RECORDS FOR THIS EXERCISE START

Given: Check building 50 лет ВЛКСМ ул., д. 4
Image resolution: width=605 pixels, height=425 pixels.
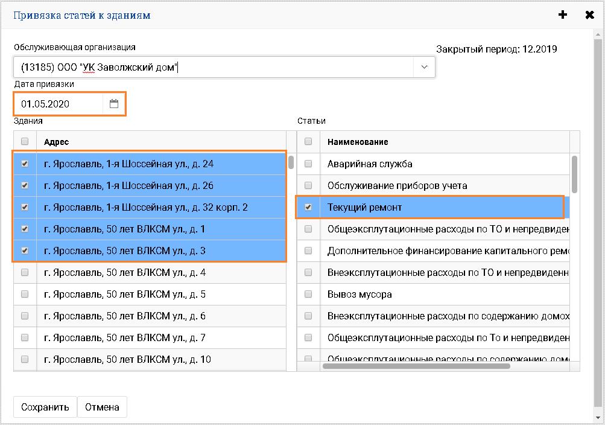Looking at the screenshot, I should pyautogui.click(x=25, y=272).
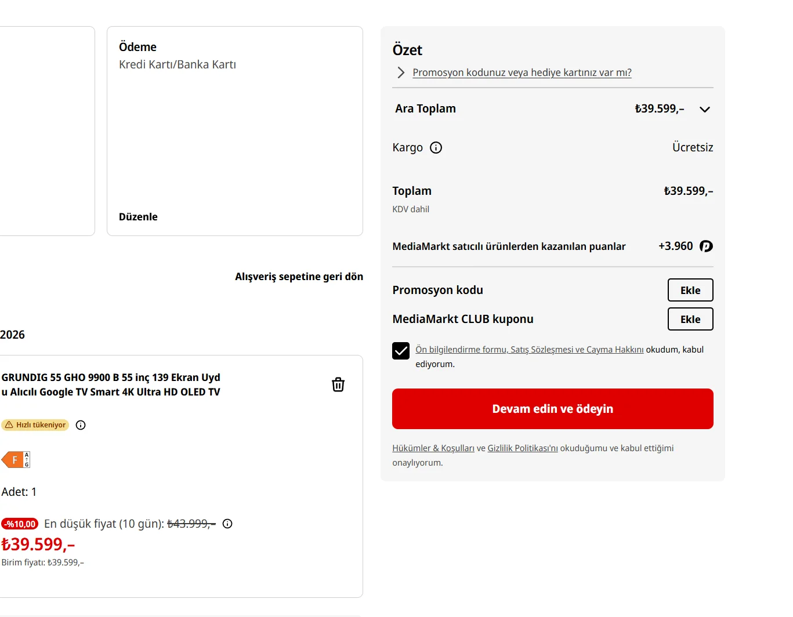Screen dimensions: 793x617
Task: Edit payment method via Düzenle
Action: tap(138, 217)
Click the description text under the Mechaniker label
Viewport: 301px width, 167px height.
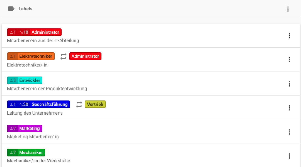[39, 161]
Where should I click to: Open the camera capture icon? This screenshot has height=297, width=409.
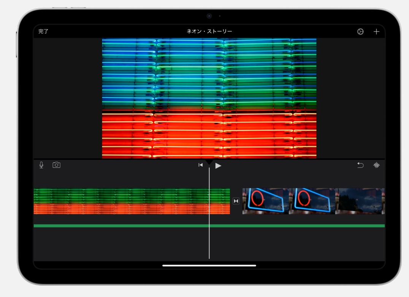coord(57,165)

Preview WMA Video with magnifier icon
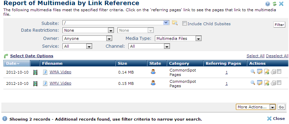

RECORDS FOR THIS EXERCISE END

■ **THE PROBLEM**: The full listing, reproduced exactly and without pictures, is the expected output.

■ **SOLUTION BELOW**:
Given: Check building 50 лет ВЛКСМ ул., д. 4
Image resolution: width=605 pixels, height=425 pixels.
Looking at the screenshot, I should pyautogui.click(x=25, y=272).
Screen dimensions: 793x617
Task: Edit payment method via Düzenle
Action: tap(138, 217)
Click the description text under the Mechaniker label
Viewport: 301px width, 167px height.
[39, 161]
Where should I click to: Open the camera capture icon? This screenshot has height=297, width=409.
coord(57,165)

Preview WMA Video with magnifier icon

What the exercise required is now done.